╔══
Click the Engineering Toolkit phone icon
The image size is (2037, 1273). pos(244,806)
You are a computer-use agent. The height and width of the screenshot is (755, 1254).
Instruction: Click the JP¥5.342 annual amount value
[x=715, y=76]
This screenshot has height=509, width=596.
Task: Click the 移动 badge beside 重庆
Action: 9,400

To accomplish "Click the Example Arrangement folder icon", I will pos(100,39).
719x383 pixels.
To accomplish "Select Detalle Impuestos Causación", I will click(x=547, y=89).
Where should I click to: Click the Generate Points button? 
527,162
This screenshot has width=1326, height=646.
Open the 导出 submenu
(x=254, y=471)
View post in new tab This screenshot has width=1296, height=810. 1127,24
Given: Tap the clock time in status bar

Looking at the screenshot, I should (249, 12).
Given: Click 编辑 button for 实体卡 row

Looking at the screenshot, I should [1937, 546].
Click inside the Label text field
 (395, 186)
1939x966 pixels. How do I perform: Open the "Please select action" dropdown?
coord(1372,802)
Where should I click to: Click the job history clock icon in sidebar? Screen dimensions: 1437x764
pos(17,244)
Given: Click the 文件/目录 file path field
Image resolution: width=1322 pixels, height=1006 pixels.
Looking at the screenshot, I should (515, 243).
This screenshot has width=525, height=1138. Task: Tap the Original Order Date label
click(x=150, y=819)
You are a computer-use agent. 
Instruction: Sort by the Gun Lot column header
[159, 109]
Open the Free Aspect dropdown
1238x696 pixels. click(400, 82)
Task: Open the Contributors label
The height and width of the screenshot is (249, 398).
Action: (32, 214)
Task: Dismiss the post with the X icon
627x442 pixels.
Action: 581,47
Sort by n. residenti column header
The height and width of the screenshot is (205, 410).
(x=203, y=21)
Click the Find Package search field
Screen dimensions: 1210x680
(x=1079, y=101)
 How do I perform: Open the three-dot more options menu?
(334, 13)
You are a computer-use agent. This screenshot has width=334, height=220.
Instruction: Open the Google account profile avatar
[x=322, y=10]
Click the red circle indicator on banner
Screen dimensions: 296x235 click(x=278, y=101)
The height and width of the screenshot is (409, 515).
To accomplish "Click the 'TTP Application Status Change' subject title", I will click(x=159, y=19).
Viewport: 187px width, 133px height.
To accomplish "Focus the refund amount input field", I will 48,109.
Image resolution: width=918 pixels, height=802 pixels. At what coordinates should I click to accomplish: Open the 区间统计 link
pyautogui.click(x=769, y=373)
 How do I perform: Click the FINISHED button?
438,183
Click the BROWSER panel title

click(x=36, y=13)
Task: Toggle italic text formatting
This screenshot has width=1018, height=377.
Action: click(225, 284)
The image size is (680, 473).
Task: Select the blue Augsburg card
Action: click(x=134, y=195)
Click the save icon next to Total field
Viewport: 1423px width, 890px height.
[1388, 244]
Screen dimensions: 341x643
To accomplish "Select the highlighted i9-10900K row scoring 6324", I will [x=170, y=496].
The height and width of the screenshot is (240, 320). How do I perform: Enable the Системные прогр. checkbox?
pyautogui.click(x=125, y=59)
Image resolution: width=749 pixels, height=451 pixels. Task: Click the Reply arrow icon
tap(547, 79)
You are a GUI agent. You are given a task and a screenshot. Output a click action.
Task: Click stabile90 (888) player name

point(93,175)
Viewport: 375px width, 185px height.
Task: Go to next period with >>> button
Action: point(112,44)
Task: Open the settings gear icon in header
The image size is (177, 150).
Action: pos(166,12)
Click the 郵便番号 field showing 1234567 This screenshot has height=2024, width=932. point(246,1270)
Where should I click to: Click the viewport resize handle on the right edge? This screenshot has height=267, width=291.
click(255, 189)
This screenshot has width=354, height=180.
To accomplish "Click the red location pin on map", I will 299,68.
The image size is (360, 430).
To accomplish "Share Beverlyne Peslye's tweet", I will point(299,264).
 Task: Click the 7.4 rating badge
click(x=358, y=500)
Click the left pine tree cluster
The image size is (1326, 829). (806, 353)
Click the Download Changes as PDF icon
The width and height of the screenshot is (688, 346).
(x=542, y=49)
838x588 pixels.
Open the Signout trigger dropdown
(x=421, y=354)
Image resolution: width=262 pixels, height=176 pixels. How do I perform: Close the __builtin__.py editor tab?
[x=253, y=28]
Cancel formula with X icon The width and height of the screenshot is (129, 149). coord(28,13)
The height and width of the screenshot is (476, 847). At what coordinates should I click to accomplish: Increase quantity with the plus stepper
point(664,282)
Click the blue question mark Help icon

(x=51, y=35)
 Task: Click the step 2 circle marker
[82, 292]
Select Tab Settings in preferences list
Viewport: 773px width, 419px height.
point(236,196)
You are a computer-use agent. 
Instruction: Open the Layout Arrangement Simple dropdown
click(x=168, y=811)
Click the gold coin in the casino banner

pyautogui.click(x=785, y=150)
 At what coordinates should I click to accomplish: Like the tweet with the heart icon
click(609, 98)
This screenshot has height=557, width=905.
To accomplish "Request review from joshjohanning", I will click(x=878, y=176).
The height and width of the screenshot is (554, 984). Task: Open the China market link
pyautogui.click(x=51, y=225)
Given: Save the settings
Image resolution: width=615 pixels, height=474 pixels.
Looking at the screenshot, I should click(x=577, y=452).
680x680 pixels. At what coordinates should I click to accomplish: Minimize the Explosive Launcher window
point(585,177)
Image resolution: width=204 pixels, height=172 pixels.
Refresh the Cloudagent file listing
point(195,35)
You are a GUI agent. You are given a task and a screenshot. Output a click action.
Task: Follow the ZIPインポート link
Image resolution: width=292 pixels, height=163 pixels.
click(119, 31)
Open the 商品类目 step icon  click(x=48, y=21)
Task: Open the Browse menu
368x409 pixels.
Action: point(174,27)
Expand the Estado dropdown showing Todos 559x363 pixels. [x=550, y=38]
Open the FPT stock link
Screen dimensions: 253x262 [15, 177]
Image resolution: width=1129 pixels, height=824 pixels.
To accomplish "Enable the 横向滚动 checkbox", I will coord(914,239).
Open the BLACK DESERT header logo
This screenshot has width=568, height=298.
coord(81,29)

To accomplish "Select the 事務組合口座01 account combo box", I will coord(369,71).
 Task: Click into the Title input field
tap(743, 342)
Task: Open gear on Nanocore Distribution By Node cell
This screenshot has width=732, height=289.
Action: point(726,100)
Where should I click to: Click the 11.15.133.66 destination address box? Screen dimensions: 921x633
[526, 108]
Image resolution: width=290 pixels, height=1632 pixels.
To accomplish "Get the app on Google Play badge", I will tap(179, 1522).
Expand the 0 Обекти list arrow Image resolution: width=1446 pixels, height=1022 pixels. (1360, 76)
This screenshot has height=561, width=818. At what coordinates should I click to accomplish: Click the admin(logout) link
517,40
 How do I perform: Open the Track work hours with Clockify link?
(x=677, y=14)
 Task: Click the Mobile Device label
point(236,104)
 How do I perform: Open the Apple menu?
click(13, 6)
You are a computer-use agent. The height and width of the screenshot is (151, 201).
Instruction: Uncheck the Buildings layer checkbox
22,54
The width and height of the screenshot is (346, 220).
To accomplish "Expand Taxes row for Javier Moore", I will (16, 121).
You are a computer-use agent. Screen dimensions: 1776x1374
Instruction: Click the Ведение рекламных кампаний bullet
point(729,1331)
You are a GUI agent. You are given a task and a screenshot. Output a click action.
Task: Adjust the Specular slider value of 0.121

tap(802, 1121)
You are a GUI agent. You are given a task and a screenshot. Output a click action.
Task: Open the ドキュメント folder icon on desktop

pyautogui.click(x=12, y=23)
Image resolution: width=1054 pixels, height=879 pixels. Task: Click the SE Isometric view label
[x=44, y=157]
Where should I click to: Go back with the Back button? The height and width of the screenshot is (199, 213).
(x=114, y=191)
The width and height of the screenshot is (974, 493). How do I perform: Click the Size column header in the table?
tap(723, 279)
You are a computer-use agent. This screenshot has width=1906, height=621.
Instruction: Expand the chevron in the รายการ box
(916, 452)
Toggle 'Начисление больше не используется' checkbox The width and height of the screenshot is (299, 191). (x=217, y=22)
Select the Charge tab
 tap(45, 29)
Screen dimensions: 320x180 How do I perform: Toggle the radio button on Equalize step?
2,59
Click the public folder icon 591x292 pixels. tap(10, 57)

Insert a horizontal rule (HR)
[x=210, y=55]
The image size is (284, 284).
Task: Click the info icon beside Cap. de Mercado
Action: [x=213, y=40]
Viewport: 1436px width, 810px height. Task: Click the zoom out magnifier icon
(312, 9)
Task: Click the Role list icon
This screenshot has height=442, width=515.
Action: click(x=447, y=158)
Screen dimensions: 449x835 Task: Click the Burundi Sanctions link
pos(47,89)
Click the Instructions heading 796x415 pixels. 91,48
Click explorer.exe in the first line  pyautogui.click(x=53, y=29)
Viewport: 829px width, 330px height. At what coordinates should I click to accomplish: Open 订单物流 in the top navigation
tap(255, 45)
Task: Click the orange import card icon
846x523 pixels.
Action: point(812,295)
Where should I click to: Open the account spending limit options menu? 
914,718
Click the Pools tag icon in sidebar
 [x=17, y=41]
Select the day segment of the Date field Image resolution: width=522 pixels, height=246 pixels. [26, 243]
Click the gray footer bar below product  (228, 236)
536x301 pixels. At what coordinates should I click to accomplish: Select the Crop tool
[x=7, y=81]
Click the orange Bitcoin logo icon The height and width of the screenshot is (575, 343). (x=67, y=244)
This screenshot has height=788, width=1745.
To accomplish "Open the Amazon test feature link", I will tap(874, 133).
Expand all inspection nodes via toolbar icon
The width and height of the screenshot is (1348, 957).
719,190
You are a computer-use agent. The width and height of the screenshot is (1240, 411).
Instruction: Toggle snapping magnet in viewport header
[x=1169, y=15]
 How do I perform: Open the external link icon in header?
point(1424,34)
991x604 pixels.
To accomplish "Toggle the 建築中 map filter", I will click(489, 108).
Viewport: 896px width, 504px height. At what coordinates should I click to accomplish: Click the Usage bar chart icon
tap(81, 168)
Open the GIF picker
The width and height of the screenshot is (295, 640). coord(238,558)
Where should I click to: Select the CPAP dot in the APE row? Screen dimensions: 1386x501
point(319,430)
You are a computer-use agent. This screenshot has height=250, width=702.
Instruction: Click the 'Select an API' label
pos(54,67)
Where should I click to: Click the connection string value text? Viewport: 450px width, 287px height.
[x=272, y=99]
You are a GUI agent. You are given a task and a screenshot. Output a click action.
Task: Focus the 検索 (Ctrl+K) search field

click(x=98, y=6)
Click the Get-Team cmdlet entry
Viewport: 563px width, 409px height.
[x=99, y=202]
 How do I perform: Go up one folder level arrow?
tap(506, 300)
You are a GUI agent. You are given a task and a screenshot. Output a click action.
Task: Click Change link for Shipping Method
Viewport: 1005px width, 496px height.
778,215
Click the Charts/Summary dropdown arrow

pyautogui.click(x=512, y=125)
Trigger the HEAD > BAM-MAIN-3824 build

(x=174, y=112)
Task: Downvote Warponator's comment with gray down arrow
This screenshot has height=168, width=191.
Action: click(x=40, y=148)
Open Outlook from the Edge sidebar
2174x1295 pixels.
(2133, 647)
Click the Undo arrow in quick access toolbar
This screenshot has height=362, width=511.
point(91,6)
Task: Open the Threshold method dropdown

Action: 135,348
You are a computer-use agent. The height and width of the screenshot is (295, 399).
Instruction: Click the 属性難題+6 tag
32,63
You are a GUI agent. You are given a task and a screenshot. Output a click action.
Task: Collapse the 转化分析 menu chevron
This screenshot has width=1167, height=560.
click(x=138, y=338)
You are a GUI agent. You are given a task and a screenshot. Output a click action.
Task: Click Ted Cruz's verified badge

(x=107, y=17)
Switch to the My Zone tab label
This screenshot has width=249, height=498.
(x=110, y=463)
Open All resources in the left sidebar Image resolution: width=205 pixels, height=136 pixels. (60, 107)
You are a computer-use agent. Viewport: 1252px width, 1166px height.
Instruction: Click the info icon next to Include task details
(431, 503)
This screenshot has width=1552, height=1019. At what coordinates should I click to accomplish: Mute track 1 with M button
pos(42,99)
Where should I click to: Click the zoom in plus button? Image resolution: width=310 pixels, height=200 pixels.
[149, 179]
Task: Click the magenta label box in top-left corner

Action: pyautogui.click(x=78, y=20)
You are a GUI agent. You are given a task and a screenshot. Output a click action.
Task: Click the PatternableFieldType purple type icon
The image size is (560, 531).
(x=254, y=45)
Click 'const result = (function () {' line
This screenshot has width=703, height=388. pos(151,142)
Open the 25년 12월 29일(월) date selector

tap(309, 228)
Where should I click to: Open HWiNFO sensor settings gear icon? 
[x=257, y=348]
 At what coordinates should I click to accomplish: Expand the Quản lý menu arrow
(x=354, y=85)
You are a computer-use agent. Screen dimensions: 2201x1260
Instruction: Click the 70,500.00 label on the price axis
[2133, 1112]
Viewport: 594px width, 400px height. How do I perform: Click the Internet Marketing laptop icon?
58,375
╚══
#### What the task asks:
Rewrite the stretch from "The height and width of the screenshot is (554, 984)." through "Looking at the screenshot, I should click(x=577, y=452).", swapping "China market" for "Japan market" and leaving everything else unchanged.

#### Worked answer:
The height and width of the screenshot is (554, 984). Task: Open the Japan market link
pyautogui.click(x=51, y=225)
Given: Save the settings
Image resolution: width=615 pixels, height=474 pixels.
Looking at the screenshot, I should click(x=577, y=452).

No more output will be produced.